Every entry must be transcribed without alteration.

Content starts

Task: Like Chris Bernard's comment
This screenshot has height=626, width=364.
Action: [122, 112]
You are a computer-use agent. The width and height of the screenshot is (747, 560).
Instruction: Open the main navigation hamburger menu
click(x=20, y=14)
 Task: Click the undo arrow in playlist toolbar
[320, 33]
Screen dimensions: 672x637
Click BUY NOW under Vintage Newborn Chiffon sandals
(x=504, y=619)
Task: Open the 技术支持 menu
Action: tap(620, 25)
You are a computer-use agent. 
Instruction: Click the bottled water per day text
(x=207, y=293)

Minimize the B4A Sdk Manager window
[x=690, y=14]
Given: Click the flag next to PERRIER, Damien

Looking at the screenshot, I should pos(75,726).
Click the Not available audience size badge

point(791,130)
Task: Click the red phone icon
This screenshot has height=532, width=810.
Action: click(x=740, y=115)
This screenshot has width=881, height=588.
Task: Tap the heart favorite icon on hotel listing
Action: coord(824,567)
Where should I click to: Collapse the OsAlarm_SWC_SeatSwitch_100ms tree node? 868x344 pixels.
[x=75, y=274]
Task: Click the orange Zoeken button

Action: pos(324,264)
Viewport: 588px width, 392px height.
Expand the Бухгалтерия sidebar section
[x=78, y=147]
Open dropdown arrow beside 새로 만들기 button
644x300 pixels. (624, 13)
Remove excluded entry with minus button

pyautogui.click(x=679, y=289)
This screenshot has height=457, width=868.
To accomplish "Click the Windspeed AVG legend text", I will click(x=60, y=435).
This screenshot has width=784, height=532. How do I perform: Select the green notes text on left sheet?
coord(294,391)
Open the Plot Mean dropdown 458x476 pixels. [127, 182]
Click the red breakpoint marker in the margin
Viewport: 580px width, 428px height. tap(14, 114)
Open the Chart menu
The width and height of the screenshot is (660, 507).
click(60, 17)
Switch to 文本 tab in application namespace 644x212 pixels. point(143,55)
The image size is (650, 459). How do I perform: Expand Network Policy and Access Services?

Content ends

**SOLUTION BELOW**
Task: Like Chris Bernard's comment
This screenshot has height=626, width=364.
Action: [122, 112]
You are a computer-use agent. The width and height of the screenshot is (747, 560).
Instruction: Open the main navigation hamburger menu
click(x=20, y=14)
 Task: Click the undo arrow in playlist toolbar
[320, 33]
Screen dimensions: 672x637
Click BUY NOW under Vintage Newborn Chiffon sandals
(x=504, y=619)
Task: Open the 技术支持 menu
Action: tap(620, 25)
You are a computer-use agent. 
Instruction: Click the bottled water per day text
(x=207, y=293)

Minimize the B4A Sdk Manager window
[x=690, y=14]
Given: Click the flag next to PERRIER, Damien

Looking at the screenshot, I should pos(75,726).
Click the Not available audience size badge

point(791,130)
Task: Click the red phone icon
This screenshot has height=532, width=810.
Action: click(x=740, y=115)
This screenshot has width=881, height=588.
Task: Tap the heart favorite icon on hotel listing
Action: coord(824,567)
Where should I click to: Collapse the OsAlarm_SWC_SeatSwitch_100ms tree node? 868x344 pixels.
[x=75, y=274]
Task: Click the orange Zoeken button

Action: pos(324,264)
Viewport: 588px width, 392px height.
Expand the Бухгалтерия sidebar section
[x=78, y=147]
Open dropdown arrow beside 새로 만들기 button
644x300 pixels. (624, 13)
Remove excluded entry with minus button

pyautogui.click(x=679, y=289)
This screenshot has height=457, width=868.
To accomplish "Click the Windspeed AVG legend text", I will click(x=60, y=435).
This screenshot has width=784, height=532. How do I perform: Select the green notes text on left sheet?
coord(294,391)
Open the Plot Mean dropdown 458x476 pixels. [127, 182]
Click the red breakpoint marker in the margin
Viewport: 580px width, 428px height. tap(14, 114)
Open the Chart menu
The width and height of the screenshot is (660, 507).
click(60, 17)
Switch to 文本 tab in application namespace 644x212 pixels. point(143,55)
The image size is (650, 459). How do I perform: Expand Network Policy and Access Services?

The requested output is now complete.